** begin Quoted passage **

On 12/18/25 5:43 PM, David Hildenbrand (Red Hat) wrote:
> On 12/18/25 10:36, Qi Zheng wrote:
>>
>>
>> On 12/18/25 5:09 PM, David Hildenbrand (Red Hat) wrote:
>>> On 12/17/25 08:27, Qi Zheng wrote:
>>>> From: Muchun Song <songmuchun@bytedance.com>
>>>>
>>>> In the near future, a folio will no longer pin its corresponding
>>>> memory cgroup. To ensure safety, it will only be appropriate to
>>>> hold the rcu read lock or acquire a reference to the memory cgroup
>>>> returned by folio_memcg(), thereby preventing it from being released.
>>>>
>>>> In the current patch, the rcu read lock is employed to safeguard
>>>> against the release of the memory cgroup in folio_migrate_mapping().
>>>
>>> We usually avoid talking about "patches".
>>
>> Got it.
>>
>>>
>>> In __folio_migrate_mapping(), the rcu read lock ...
>>
>> Will do.

** end Quoted passage **

=== Required actions ===
**a.** Answer these questions from the mailing-list excerpt:
(i) Who is named in the "From:" line?
(ii) What is employed to safeguard against the release of the memory cgroup in folio_migrate_mapping()?
(iii) What does David Hildenbrand say is usually avoided?
**b.** Transcribe everything from "On 12/18/25 5:43" down to "from being released." in the mailing-list excerpt.

** begin Material **

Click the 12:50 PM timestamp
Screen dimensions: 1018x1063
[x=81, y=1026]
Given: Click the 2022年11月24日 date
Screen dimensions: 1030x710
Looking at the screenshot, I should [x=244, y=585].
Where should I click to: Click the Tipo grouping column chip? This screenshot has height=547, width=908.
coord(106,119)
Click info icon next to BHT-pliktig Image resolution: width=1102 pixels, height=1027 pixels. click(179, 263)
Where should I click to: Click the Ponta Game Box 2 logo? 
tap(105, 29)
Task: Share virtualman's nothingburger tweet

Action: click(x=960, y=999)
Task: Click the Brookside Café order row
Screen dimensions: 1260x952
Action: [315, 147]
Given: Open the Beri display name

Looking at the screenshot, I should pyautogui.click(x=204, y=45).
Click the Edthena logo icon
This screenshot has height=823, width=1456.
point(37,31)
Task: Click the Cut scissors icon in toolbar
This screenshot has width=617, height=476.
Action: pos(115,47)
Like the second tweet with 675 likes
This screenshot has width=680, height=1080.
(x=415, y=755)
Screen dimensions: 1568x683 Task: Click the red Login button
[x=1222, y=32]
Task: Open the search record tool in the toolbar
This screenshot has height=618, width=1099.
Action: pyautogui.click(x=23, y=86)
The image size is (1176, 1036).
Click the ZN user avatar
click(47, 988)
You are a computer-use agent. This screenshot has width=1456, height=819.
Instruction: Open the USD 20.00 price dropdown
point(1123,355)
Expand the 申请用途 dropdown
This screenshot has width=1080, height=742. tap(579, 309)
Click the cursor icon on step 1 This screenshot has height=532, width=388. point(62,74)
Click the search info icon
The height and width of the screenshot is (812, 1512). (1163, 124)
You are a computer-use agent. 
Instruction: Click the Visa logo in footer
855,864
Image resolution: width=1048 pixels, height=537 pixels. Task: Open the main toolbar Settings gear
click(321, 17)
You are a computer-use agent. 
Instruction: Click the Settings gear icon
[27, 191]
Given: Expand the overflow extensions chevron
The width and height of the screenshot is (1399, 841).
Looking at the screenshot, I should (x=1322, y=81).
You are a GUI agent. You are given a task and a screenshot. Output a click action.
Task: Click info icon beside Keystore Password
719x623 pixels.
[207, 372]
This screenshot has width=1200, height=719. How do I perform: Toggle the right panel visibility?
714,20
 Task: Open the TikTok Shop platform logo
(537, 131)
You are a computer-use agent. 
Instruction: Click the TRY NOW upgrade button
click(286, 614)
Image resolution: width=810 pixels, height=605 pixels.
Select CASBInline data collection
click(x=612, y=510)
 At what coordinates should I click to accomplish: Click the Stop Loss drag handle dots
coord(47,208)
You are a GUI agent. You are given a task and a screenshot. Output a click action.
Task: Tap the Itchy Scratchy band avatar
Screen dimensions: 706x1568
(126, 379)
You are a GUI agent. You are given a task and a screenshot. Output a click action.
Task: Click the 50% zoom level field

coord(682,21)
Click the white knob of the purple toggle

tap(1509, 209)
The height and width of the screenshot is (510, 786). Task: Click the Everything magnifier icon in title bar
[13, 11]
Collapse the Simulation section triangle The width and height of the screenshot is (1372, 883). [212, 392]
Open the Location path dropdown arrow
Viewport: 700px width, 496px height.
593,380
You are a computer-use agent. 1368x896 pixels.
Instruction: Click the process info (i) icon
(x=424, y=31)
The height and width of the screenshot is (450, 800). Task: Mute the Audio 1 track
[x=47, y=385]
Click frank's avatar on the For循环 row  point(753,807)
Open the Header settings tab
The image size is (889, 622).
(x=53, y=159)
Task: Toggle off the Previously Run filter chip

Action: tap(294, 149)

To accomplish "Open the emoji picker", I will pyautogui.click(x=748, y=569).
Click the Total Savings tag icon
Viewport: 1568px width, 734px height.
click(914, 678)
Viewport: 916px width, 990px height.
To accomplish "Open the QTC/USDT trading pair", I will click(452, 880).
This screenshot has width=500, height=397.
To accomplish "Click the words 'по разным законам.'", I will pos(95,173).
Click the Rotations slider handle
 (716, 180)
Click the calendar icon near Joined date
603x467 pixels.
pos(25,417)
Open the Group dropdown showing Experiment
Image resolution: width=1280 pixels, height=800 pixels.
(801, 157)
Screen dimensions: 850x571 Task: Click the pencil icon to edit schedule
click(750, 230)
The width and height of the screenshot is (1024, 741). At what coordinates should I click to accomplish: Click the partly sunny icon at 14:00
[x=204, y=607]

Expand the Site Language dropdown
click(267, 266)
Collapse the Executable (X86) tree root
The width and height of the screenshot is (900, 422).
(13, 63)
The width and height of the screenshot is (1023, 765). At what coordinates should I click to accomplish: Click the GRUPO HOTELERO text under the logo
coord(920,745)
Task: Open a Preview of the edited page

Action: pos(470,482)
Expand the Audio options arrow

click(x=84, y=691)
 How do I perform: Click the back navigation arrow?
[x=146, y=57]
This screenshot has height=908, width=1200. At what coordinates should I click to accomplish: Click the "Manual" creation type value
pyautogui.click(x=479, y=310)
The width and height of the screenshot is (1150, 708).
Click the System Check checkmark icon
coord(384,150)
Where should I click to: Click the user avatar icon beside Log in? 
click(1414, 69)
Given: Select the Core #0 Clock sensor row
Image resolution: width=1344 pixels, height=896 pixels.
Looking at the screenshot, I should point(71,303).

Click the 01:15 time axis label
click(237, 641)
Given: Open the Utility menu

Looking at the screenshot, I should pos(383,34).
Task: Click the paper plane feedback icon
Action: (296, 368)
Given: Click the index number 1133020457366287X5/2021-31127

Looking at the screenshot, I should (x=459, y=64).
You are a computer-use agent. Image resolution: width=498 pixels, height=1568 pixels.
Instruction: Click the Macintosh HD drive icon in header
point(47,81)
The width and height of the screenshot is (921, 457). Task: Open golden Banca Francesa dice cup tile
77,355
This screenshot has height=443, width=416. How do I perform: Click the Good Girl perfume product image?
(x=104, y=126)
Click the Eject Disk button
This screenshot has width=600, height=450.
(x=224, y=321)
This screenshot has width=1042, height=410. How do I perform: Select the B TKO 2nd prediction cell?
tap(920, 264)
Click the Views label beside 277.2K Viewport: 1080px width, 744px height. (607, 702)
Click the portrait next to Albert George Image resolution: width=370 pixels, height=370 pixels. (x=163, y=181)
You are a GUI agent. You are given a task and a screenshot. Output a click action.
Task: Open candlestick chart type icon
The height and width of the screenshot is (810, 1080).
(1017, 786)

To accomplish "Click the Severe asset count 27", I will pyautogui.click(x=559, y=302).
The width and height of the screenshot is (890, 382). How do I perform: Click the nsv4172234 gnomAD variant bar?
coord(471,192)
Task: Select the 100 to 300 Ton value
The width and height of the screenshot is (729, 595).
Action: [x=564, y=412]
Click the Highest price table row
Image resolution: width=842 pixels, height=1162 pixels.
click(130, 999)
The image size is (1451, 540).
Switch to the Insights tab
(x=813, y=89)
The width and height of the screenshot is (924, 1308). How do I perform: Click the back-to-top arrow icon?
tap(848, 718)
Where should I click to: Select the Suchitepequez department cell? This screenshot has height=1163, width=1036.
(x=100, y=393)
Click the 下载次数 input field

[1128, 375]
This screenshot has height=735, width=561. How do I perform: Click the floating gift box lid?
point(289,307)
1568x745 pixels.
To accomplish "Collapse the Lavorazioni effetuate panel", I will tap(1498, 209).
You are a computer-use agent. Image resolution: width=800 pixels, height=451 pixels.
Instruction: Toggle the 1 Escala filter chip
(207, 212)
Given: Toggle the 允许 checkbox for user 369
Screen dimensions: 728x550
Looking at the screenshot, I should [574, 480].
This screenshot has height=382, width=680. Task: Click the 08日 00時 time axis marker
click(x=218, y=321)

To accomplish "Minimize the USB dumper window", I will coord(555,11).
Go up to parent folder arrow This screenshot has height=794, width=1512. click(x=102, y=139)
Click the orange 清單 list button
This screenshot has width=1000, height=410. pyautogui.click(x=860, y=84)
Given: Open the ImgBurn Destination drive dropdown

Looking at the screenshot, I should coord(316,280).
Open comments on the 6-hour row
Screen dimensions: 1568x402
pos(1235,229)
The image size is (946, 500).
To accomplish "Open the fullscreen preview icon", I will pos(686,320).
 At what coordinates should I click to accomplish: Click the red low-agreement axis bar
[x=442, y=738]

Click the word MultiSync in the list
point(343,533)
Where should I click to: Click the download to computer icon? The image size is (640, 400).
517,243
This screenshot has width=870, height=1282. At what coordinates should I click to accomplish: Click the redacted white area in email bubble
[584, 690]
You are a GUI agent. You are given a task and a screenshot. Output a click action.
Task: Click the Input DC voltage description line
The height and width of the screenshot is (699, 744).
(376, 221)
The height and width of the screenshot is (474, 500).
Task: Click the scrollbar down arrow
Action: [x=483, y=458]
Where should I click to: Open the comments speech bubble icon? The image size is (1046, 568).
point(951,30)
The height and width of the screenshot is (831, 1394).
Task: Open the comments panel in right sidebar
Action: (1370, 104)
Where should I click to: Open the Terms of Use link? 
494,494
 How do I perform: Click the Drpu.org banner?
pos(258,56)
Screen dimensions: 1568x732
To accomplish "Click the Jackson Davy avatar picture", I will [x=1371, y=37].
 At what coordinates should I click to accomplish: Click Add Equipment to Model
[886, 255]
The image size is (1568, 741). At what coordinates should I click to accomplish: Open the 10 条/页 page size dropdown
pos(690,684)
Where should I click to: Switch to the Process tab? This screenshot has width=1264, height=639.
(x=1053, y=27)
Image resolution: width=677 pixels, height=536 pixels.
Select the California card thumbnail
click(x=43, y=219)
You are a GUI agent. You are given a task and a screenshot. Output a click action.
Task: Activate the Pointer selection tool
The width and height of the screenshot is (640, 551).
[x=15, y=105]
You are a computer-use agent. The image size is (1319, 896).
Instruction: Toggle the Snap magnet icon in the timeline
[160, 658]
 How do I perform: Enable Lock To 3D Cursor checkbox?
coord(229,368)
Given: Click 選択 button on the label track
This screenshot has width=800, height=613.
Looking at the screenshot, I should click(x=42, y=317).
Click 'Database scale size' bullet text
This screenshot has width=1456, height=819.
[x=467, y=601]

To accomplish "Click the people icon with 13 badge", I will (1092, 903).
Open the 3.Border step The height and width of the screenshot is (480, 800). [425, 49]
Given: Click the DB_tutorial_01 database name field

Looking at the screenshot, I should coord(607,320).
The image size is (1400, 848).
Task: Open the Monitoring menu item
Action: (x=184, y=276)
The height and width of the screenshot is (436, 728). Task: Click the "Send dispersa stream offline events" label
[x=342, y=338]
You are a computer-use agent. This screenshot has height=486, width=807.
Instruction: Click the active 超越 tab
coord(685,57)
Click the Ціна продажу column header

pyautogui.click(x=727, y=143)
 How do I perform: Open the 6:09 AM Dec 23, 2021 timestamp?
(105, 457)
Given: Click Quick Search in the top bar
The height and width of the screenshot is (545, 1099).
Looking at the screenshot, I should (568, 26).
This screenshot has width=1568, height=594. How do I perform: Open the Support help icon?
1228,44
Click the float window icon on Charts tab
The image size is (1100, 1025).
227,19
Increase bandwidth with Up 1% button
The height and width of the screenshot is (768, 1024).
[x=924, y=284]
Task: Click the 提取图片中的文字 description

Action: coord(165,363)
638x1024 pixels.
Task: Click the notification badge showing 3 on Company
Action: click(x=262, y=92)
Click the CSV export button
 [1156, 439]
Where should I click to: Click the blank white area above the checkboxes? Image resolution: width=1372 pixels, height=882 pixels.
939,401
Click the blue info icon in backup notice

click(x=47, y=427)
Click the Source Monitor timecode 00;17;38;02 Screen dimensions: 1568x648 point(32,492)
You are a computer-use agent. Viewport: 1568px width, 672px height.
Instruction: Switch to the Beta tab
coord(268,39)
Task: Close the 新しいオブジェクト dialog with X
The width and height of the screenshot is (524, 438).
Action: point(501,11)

** end Material **

=== Completed exercise ===
**a.**
(i) Muchun Song
(ii) The rcu read lock
(iii) Talking about "patches"

**b.**
On 12/18/25 5:43 PM, David Hildenbrand (Red Hat) wrote:
> On 12/18/25 10:36, Qi Zheng wrote:
>>
>>
>> On 12/18/25 5:09 PM, David Hildenbrand (Red Hat) wrote:
>>> On 12/17/25 08:27, Qi Zheng wrote:
>>>> From: Muchun Song <songmuchun@bytedance.com>
>>>>
>>>> In the near future, a folio will no longer pin its corresponding
>>>> memory cgroup. To ensure safety, it will only be appropriate to
>>>> hold the rcu read lock or acquire a reference to the memory cgroup
>>>> returned by folio_memcg(), thereby preventing it from being released.